While we are on it... Does anyone realize that there is no, for lack of a better word, icon to click for an advanced search though the link is there? (Right side arrow) - And for good measure there is the awesome support tab. (Left side)



If I'm hijacking this thread let me know and I'll delete this post... I'm so polite...


----------



## Eyes wide shut (Oct 3, 2012)

Get rid!!!


----------



## Mithrandir420 (Oct 3, 2012)

Bad decision to put it in. It's in the way, distracting, and not needed. You addressed a problem that didn't exist. Please remove it.


----------



## a mongo frog (Oct 3, 2012)

must be sunnis idea.


----------



## cannabineer (Oct 3, 2012)

Please let me know how to hide/conceal this "feature". With whom does it communicate? Why the [bad word] does it have a name/email tab? Is this run by natives or outsourced? Since there's nothing about it in Site News, it's a hack, right? 

Please provide the protocol for hiding this eyesore. cn


----------



## Eyes wide shut (Oct 4, 2012)

much better.


----------



## Amaximus (Oct 4, 2012)

Better but still intrusive. I honestly don't see the purpose of this button in the location it is at.
There is plenty of space on the "tabs" at the top of every page. That's the proper, unobtrusive spot for it.


----------



## StainedClass (Oct 4, 2012)

Better, but why does it need to float? Why not just add a "Contact Us" link in the footer.


----------



## Admin (Oct 4, 2012)

It is there for the new maps section and for users to submit trouble tickets when they find bugs and or have problems. Its easy for people to find, when we added the new maps section a lot of people couldn't figure out how to access it even though it was in the navigation bar.


----------



## StainedClass (Oct 4, 2012)

Since the RIU map is on a dedicated page (ie: /maps) why not exclude the tabs appearance on pages not relating to your new maps plugin? it should be a simple "if" condition. ie "if" user is viewing "/maps"

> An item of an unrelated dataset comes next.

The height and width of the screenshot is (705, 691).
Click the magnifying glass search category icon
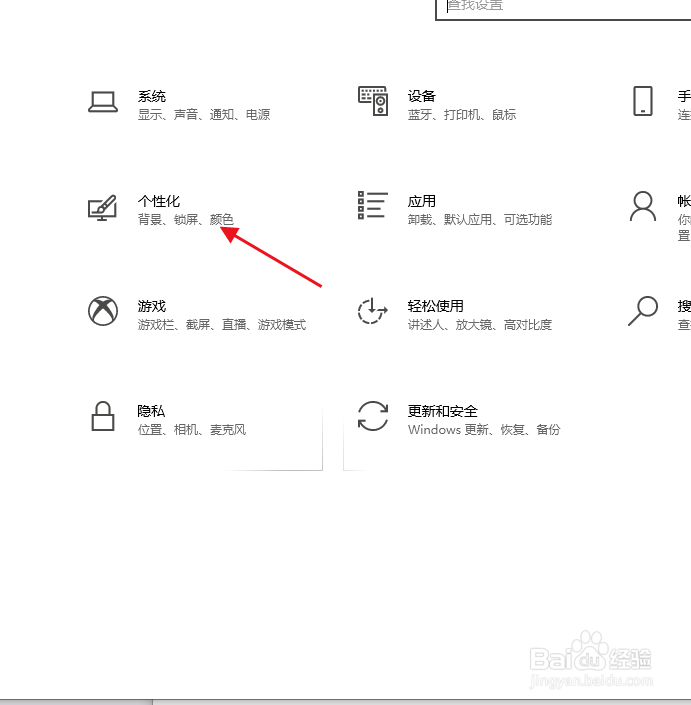643,311

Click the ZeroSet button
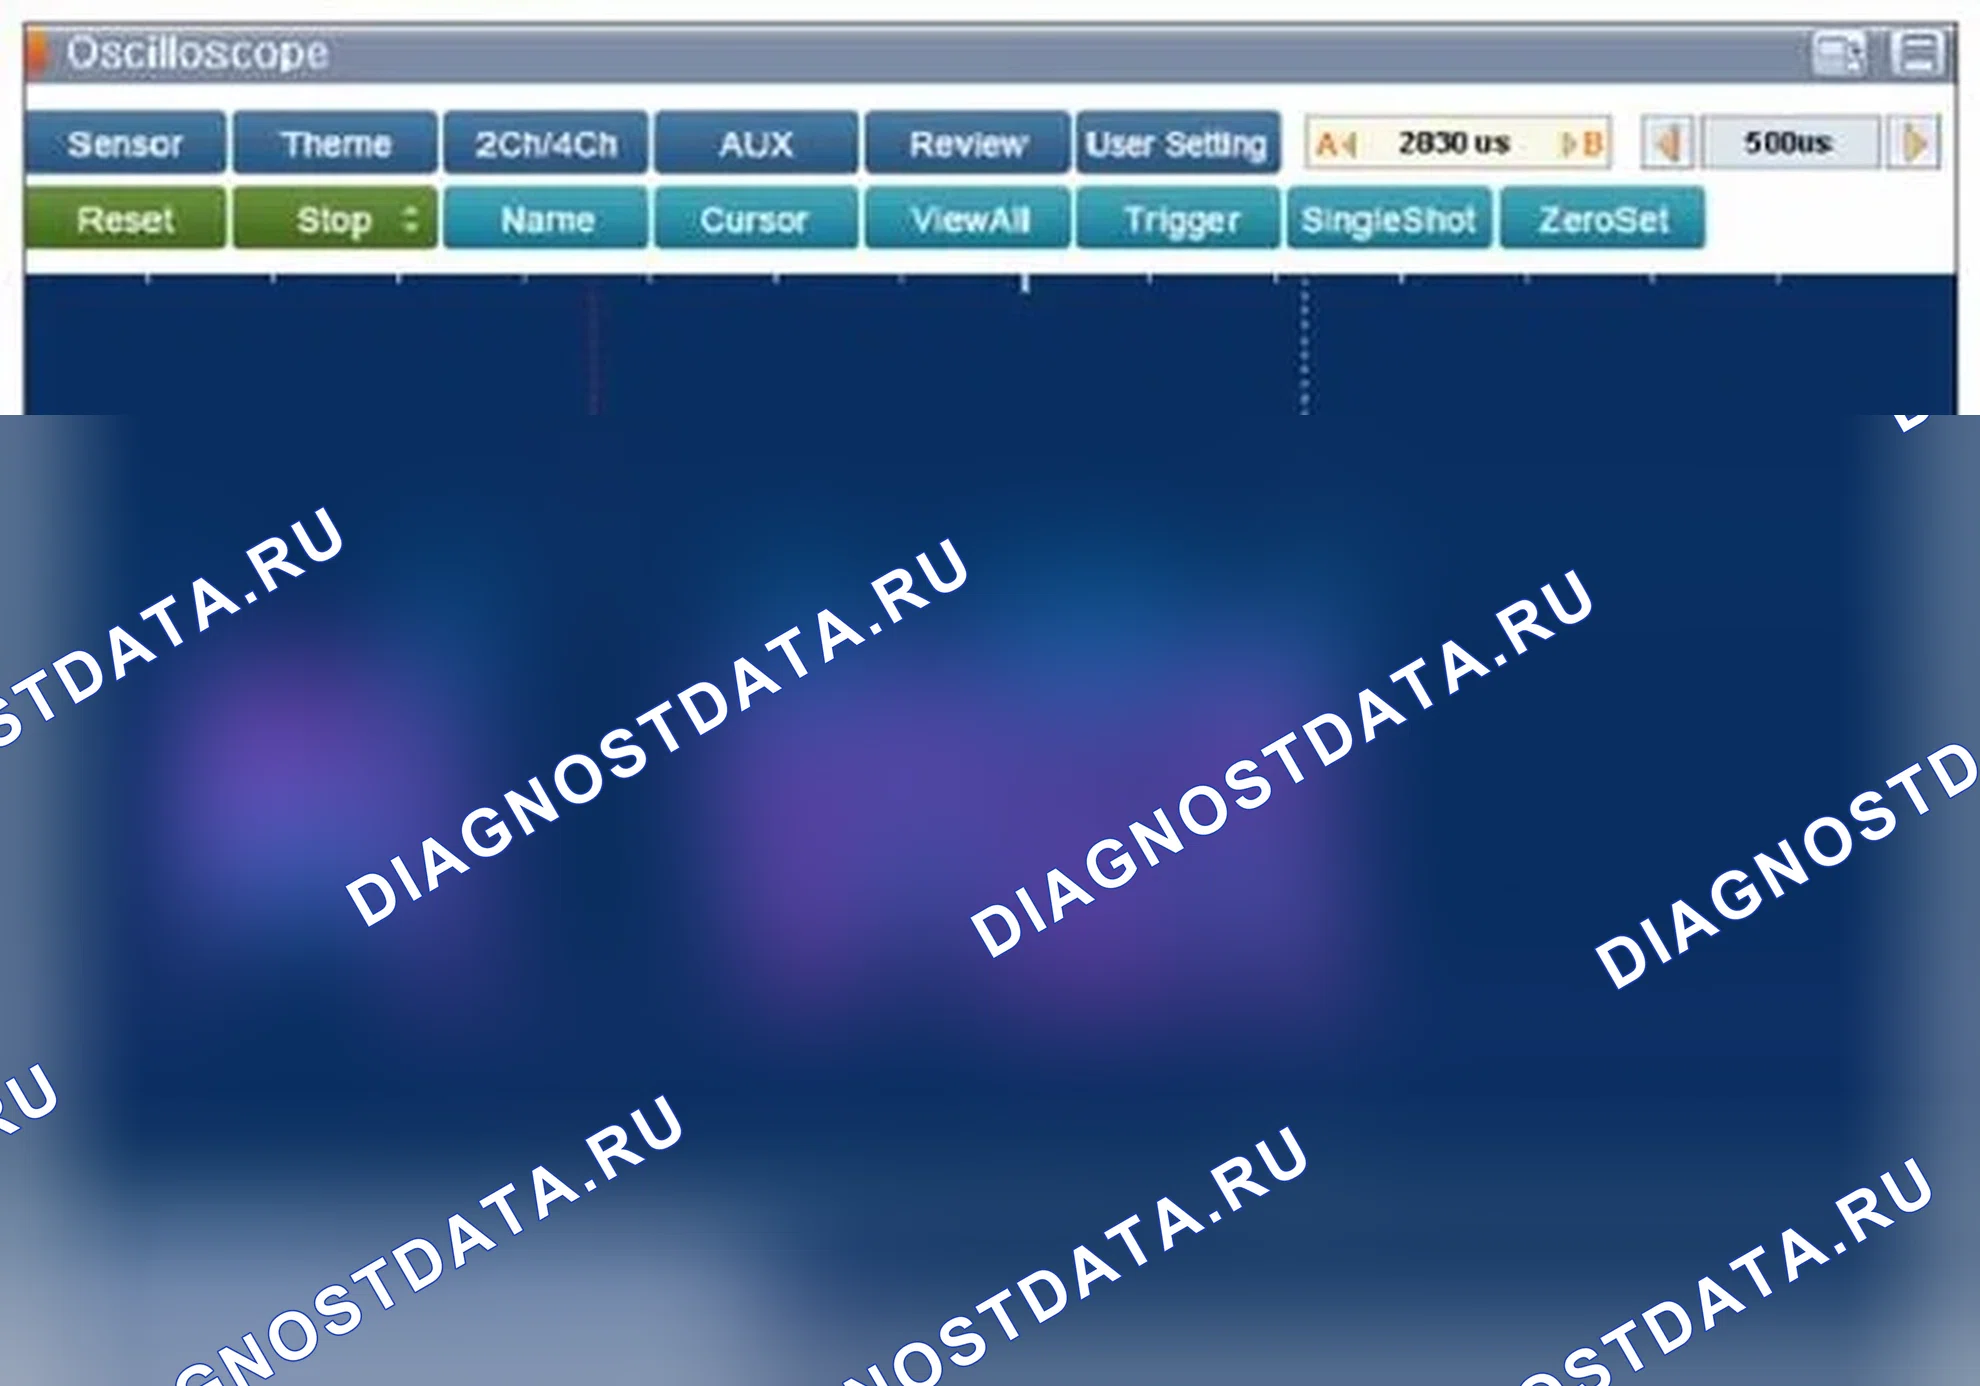[1603, 218]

3 short lines of code should achieve this in your extra css template.


----------



## cannabineer (Oct 4, 2012)

StainedClass said:


> Since the RIU map is on a dedicated page (ie: /maps) why not exclude the tabs appearance on pages not relating to your new maps plugin? it should be a simple "if" condition. ie "if" user is viewing "/maps"
> 
> 3 short lines of code should achieve this in your extra css template.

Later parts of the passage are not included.